**WHAT YOU HAVE TO DO**
Reproduce the passage on content strategy for professional service firms word for word, in full.

A lot of professional service firms today are trying to figure out the best way to use digital marketing effectively. Many organizations are struggling because of the range of options that digital marketing presents. This can feel entirely overwhelming, especially since most small marketing teams at service firms simply cannot do everything.
But the biggest challenge I see is confusion between content channels and content strategy. What’s the difference? Content channels are ways to provision your content, like blog-sites, webinars, e-books, social media and even search marketing.
But content strategy is about defining who your audience is, what matters to them and how to deliver an experience that they find irresistible. The right content strategy produces new clients, new revenue and greater profitability.
Service firms that build a great content strategy and then pick content channels that are appropriate for their team size and budget – well these are the companies who are winning the digital marketing game. I’d like to share some ideas to help you become an outstanding digital marketer.
To be successful in digital marketing, you need a great content strategy.
A quick story
When I was a kid, a bunch of cool people turned an old warehouse into an AM radio station down the street from where I lived. I was completely fascinated by the big antenna they put up and the boxes of records and turntables they rolled into this dusty old warehouse. This was long before the age of the internet or CDs or streaming music. These people were the epitome of cool.

**DATA LINES**
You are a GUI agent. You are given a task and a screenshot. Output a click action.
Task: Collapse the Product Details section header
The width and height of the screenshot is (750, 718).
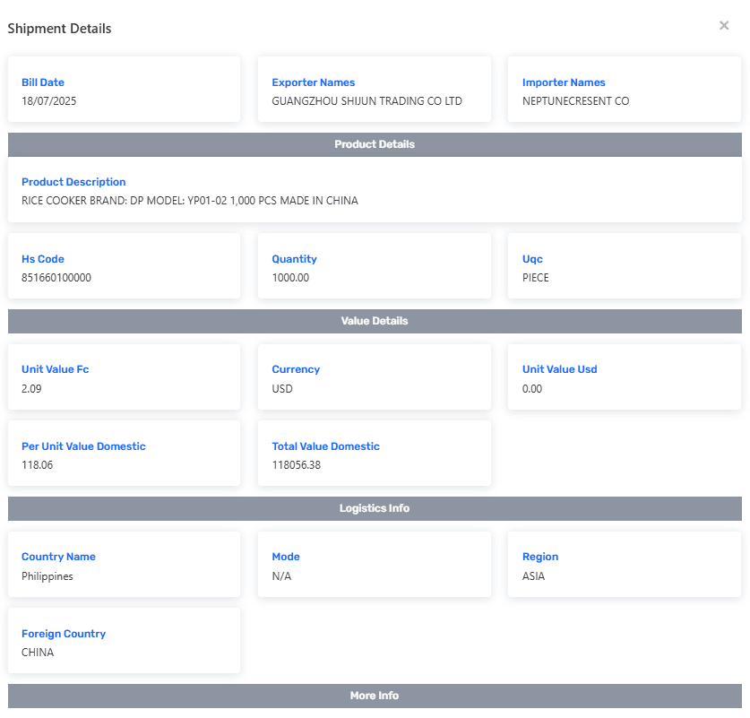point(375,144)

**SOLUTION TO THIS TASK**
A lot of professional service firms today are trying to figure out the best way to use digital marketing effectively. Many organizations are struggling because of the range of options that digital marketing presents. This can feel entirely overwhelming, especially since most small marketing teams at service firms simply cannot do everything.
But the biggest challenge I see is confusion between content channels and content strategy. What’s the difference? Content channels are ways to provision your content, like blog-sites, webinars, e-books, social media and even search marketing.
But content strategy is about defining who your audience is, what matters to them and how to deliver an experience that they find irresistible. The right content strategy produces new clients, new revenue and greater profitability.
Service firms that build a great content strategy and then pick content channels that are appropriate for their team size and budget – well these are the companies who are winning the digital marketing game. I’d like to share some ideas to help you become an outstanding digital marketer.
To be successful in digital marketing, you need a great content strategy.
A quick story
When I was a kid, a bunch of cool people turned an old warehouse into an AM radio station down the street from where I lived. I was completely fascinated by the big antenna they put up and the boxes of records and turntables they rolled into this dusty old warehouse. This was long before the age of the internet or CDs or streaming music. These people were the epitome of cool.